Muhtemelen ona karşı dürüst olan tek kişi Cala. Arkadaşı yok. O yalnız bir kurt. İnsanları hayatına almıyor. Acımasız bir insan, ahlaki açıdan kendisini sorgulamak zorunda değil. Ama bir çeşit arkadaşa sahip olmak onun için oldukça önemli. Özellikle yalan söylemeyen ve motivasyonu tamamen saf olan biri. Herkes oyun oynuyor ama Cala oynamıyor.
Dönem kostümlerinin zorlukları var mı peki, kostümler hakkında ne düşünüyorsunuz?
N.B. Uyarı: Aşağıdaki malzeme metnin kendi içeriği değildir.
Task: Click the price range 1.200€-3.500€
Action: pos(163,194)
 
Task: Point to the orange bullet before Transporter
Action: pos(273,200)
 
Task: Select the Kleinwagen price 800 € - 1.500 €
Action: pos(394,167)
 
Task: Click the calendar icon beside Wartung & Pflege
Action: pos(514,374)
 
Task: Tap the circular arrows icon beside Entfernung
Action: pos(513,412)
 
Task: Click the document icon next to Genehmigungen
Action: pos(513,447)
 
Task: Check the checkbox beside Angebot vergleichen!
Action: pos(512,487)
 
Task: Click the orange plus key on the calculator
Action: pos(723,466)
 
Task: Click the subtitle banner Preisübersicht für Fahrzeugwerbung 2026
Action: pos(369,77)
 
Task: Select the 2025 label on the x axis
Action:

Çünkü bu yüzyılda dünyamızda moda trendi çılgına dönüyor. O dönemin kostümleri daha rahat ve kullanışlı değil mi? Haklı mıyım?
Kostümlerin güzel ve çok iyi tasarlanmış olması açısından öyle olduğunu düşünüyorum ama sanırım pelerinler biraz fazla olabilir. Çekim yaparken bile zordu. Çünkü sürekli hareket ediyorlar. Temelde tutturulması gerekiyordu çünkü sürekliliği sağlamak çok zor, bu yüzden her sabah çekime başlamadan onları üzerime dikerek sabitliyorlardı. Bir süre sonra gerçekten akıllıca yollar buldum ve rahat ettim. Ama o kadar da pratik değil bence.